Tylenol and motrin alternated every 3 hours for a few days.

Call for any concerns about dehydration--can hospitalize if necessary for IV fluids.


OKAY.  NOW LET’S MOVE TO SKIN TRAUMA ITEMS.  MOST COMMON IS PROBABLY INSECT BITES.  FOR SOME PEOPLE THESE ARE NOT A BIG DEAL AND FOR OTHERS THEY GET BAD REACTIONS.


People who get bad reactions to mosquito bites with excessive swelling will often say they are “allergic” to mosquito bites but this is better termed a hypersensitivity to these bites.


HOW DO WE HELP KIDS WHOSE BODIES OVERREACT TO INSECT BITES?


The trifecta for helping these kids is a combination of Zyrtec AND Benadryl AND topical hydrocortisone.  Zyrtec is 1 ml per for every 10 pounds of body weight every 24 hours for the next few days AND Benadryl 1 ml per 5 pounds of body weight every 6 hours to help with itch and redness AND 1% hydrocortisone to affected area 2-3x/day to help with itch.


CAN PARENTS DO ANYTHING FOR PREVENTION OF THE HYPERSENSITIVITY?


Besides the prevention for bites with clothing coverage and using insect repellant, I suggest the option for doing zyrtec every day during seasons when they are around lots of mosquitos.  Because this hypersensitivity reaction is due to histamine after the bites, having an ANTI-histamine in your system ahead of time prevents the overreaction after the bite.


WHEN SHOULD PARENTS CALL ABOUT MOSQUITO BITES?


Call for any worsening and expanding redness as there may be a secondary infection.


LACERATIONS ARE UP NEXT.  ONE OF THE BIG QUESTIONS PARENTS HAVE IS “WHEN SHOULD I COME IN AND GET STITCHES”?

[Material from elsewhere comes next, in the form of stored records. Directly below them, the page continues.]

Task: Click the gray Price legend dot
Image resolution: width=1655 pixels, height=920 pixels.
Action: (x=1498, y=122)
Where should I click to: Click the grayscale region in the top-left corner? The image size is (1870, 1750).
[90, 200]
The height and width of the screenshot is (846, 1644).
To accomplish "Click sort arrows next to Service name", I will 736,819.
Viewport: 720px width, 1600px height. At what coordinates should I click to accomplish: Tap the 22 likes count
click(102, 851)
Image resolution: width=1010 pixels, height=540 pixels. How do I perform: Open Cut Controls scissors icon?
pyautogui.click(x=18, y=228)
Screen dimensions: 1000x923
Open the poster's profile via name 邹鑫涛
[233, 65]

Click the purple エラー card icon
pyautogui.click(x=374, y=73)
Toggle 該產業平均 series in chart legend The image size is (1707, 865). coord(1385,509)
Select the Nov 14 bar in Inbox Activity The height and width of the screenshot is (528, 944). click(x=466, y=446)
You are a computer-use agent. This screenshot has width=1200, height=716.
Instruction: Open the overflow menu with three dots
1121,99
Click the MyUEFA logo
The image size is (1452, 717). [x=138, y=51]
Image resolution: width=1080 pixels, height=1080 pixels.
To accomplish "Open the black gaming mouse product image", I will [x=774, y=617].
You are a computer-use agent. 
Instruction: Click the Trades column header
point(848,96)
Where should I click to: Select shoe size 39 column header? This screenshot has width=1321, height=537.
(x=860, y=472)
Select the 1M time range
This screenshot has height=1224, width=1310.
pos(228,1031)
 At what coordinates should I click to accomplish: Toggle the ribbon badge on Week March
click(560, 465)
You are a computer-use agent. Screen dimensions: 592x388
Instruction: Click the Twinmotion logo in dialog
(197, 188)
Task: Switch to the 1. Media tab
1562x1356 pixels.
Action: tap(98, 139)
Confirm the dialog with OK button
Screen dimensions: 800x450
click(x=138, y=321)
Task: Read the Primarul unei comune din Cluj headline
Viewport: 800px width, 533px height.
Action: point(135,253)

This is a tough one because it is difficult to make a judgement call based on a description and pictures can look worse based on how a photo is taken.  But in general I recommend getting stitches for any wound that is gaping open and especially in a cosmetically important area like the face or an area that moves a lot like a knee.  What we are trying to accomplish is to help a wound heal together and not with a lot of scar tissue.  I am happy if people text me on this for an opinion on what to do.


BURNS ARE ALSO TOUGH TO EVALUATE AND TO KNOW WHAT TO DO WITH THEM.  WHEN SHOULD PARENTS COME IN WITH BURNS?


Another tough question.  We get so many common burns with sunburns and mild, first-degree, burns with hot chocolate or similar.  I think that any burn that rises to the degree of blistering we ought to see because there is immediate help we can give as well as prescription help for when the blisters rupture.


WHAT IS THE MOST COMMON BURN YOU SEE?


It is when kids touch the glass in front of a fire place and burn the palms of their little hands.


OUCH!!!


What is your management for MINOR BURNS?


It is similar to what most parents do—Aloe or similar burn creams.  Some have lidocaine in them and that can be helpful.  What is often forgotten is using pain medication like Tylenol and ibuprofen—this is very important in the pain management.  Burns hurt a lot and we need to help with the pain.


ARE THERE ANY BURNS THAT NEED TO GO TO SPECIALISTS?


Yes.  I send blistering and more severe burns when they cross joint spaces on hands and palms over to the burn specialists at the University.  Improper management of these burns can lead to scarring that limits the use of hands and fingers.  So I get them to the burn clinic for those.


LAST IS SLIVERS OR OTHER FOREIGN BODIES.


I don’t manage a lot of slivers.  These are usually self-limited and come out on their own if they don’t get infected.  I am happy to see any of these and some are worth removing but I don’t like to do any cutting that opens the skin more that it already is and increase the chance for infection.  Other possible foreign bodies in the skin like glass pieces we will x-ray to see if something is in there that shows up on x-ray.  Some of these may need to go to surgery if they need management because sedation and an operating room may be needed for really deep foreign bodies.



THIS WRAPS UP OUR EPISODE ON SKIN INFECTION AND TRAUMA.  NEXT WILL BE OUR EPISODE REVIEWING BABY SKIN.